Nokia Corp's liquidity is one of the most fundamental aspects of both its future profitability and its ability to meet different types of ongoing financial obligations. Nokia Corp's cash, liquid assets, total liabilities, and shareholder equity can be utilized to evaluate how much leverage the Company is using to sustain its current operations. For traders, higher-leverage indicators usually imply a higher risk to shareholders.
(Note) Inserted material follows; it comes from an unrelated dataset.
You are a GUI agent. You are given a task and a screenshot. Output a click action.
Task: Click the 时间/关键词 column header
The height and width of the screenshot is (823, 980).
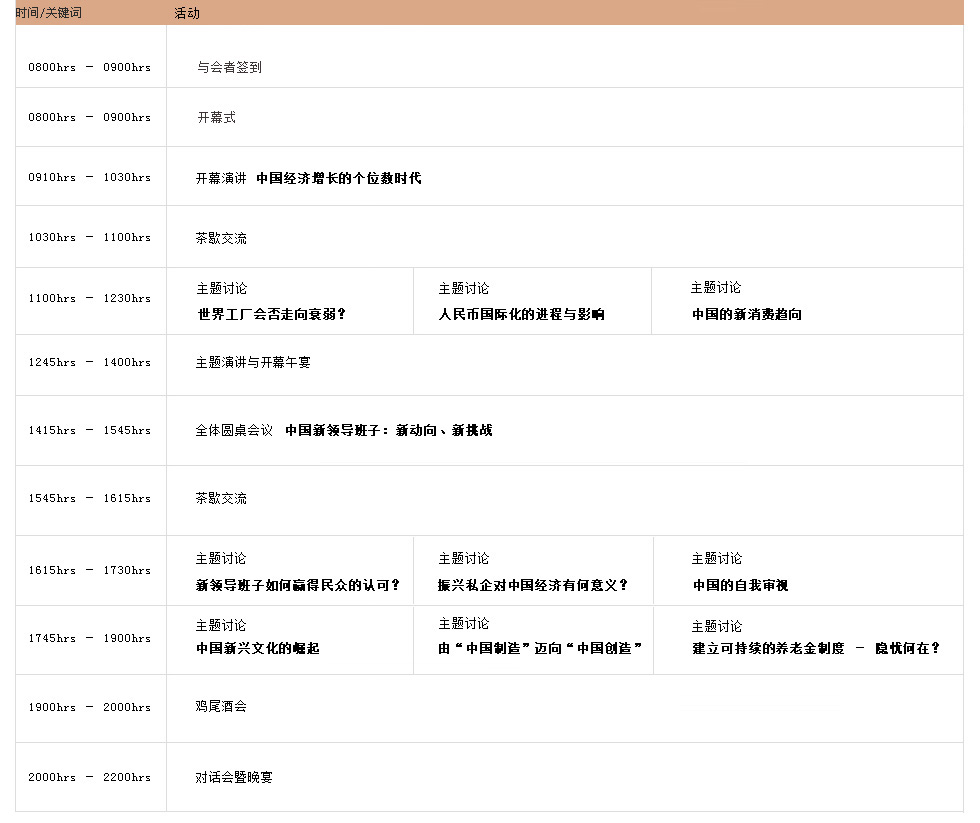[48, 13]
In addition, it helps Nokia Stock's retail investors understand whether an upcoming fall or rise in the market will negatively affect Nokia Corp's stakeholders.
For most companies, including Nokia Corp, marketable securities, inventories, and receivables are the most common assets that could be converted to cash. However, for Nokia Corp ADR, the most critical issue when managing liquidity is ensuring that current assets are properly aligned with current liabilities. If they are not, Nokia Corp's management will need to obtain alternative financing to ensure there are always enough cash equivalents on the balance sheet to meet obligations.
Price Book
1.0312
Book Value
3.733
Operating Margin
0.0867
Profit Margin
0.0209
Return On Assets
0.0324
At this time, Nokia Corp's Total Current Liabilities is quite stable compared to the past year. Non Current Liabilities Other is expected to rise to about 106.1 M this year, although the value of Liabilities And Stockholders Equity will most likely fall to about 30.7 B.
  
Check out the analysis of Nokia Corp Fundamentals Over Time.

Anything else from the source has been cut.